Table 1 shows a significant decrease in the overall number of errors following the implementation of corpus utilization. In the pre-test (without corpus usage), the mean score for total errors was 7.3378 (SD = 1.5552); in the post-test (with corpus use), it increased to 13.3514 (SD = 1.0089), indicating a significant decrease in the frequency of errors in several categories. Particularly, there was a noticeable improvement in collocational errors, such as verb-noun and adjective-noun pairings; the mean went from 2.3919 to 4.9189, showing that following exposure to the corpus, collocations were used more accurately. Subject-verb agreement and the usage of articles both demonstrated notable improvements, indicating that corpus-based learning improves grammatical accuracy in these domains.
The improvement in error correction percentages across the tasks after a concordance intervention is shown in Figure 1. The ability of the participants to rectify errors over time appears to have been positively impacted by the concordance-based intervention, as seen by the evident upward trend. With an error correction score of 76 out of 100, Task 1 exhibits the least progress, demonstrating early difficulties using the concordance tool. However, by Task 2, the participants’ error correction score increased to 87/100, indicating a significant improvement in their error correction skills. With a score of 91/100, Task 3 demonstrated the best performance, suggesting that by this time, participants had probably been more proficient at utilizing the concordance tool to find and fix errors. This progressive enhancement implies that the intervention will eventually become more effective as learners gain more practice and familiarity with the tool, highlighting its potential as a valuable resource in language learning and error correction strategies.
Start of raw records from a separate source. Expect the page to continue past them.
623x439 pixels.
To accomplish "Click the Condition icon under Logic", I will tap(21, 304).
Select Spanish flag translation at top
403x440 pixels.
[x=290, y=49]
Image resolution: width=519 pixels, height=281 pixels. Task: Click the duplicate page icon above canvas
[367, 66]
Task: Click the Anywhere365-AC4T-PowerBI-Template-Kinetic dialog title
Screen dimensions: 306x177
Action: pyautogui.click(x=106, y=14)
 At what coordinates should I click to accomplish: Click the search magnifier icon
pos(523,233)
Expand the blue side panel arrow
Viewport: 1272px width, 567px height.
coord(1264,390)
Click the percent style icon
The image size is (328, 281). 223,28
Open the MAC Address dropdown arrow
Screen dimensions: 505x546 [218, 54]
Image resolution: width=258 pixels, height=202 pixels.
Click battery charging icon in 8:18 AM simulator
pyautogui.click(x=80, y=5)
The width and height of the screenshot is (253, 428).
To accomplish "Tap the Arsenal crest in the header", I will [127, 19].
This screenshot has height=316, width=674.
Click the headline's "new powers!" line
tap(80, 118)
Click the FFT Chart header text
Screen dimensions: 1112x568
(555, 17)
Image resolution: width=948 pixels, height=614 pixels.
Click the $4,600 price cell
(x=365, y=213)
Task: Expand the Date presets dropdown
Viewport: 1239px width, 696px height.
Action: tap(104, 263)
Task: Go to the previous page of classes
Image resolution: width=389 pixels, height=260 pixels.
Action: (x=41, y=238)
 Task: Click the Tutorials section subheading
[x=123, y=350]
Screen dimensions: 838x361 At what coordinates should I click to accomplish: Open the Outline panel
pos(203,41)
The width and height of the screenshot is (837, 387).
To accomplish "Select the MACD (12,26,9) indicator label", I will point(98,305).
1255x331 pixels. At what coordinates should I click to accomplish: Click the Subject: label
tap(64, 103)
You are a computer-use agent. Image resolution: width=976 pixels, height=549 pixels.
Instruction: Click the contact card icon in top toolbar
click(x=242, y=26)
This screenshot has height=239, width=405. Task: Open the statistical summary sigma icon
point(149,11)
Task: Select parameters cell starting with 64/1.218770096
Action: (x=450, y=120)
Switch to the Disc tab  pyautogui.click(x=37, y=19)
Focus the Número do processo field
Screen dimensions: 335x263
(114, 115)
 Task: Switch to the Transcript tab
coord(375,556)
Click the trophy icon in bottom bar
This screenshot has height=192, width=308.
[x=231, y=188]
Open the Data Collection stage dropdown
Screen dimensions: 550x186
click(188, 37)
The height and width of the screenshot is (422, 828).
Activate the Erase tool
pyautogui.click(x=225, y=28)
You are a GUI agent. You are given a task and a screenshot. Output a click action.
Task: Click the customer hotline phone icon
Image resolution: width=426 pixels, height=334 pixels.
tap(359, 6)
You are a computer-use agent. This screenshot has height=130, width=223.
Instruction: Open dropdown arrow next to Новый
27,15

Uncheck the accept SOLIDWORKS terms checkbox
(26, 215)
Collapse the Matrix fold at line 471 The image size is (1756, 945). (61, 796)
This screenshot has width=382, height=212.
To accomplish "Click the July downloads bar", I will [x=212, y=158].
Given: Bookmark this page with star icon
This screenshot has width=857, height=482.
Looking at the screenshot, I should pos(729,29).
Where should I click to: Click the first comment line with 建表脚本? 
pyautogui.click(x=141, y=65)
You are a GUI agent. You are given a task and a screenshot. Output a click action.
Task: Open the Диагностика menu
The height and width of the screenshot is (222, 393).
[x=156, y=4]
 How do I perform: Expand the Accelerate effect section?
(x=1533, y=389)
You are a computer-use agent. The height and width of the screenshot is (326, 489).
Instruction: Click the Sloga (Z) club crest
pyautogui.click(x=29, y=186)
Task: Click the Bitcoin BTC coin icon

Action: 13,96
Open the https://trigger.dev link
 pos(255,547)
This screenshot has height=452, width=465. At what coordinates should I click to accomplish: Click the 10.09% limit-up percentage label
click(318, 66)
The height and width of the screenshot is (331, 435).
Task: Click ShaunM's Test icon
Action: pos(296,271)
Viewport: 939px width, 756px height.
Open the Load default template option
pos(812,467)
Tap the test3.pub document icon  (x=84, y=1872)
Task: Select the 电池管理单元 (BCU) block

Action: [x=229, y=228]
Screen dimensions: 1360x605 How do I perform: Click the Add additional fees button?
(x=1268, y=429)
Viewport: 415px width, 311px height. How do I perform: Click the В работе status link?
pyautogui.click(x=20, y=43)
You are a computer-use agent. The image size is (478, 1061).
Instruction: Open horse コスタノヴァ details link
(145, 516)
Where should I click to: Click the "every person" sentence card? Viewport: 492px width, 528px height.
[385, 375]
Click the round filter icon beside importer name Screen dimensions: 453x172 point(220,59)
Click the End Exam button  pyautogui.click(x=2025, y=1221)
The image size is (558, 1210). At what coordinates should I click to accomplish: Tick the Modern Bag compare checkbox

In Figure 2, Task 1 performance decreased even with the use of the corpus, as evidenced by the post-test’s 84 errors, which are greater than the pre-test’s 68 errors. Similar to this, in assignment 2, the pre-test had 68 errors, whereas the post-test had 90 errors. With 96 errors in the post-test and a steady 68 errors in the pre-test, Task 3 exhibits the most discrepancy. This shows that students first had difficulty using the concordance lines.
6. Conclusion
This study examined the effect of using online corpora as tools to treat lexicogrammatical errors in grade 10 students’ essays. Using them enabled students to correct their errors in writing by referring to concordancers’ examples and to deduce the grammar rule related to each error type. Students were able to realize and avoid errors; therefore, their writing skill was enhanced. Moreover, the teachers’ guidance and training helped increase students’ awareness of these errors.
Through this study, online corpora have proved their effectiveness as valid teaching tools that increase students’ knowledge and performance. The results show a decrease in the number of errors after using corpus and an improvement in their use of lexicogrammar.
After using online corpora in the classroom, students became more motivated to discover their errors in writing and more confident about their ability to correct them. More studies should be conducted on the different usages of corpora for many other learning purposes. I recommend using corpora for teachers and learners because it facilitates the process of learning and helps in the development of students’ writing skills. Further studies can deal with whether corpora can help in improving the content of the learners’ writing. However, more learners and a larger sample from different regions should be conducted to give clearer confirmation of the findings.
Acknowledgements
This work was supported by a grant from Scientific Research. The author is grateful for their support.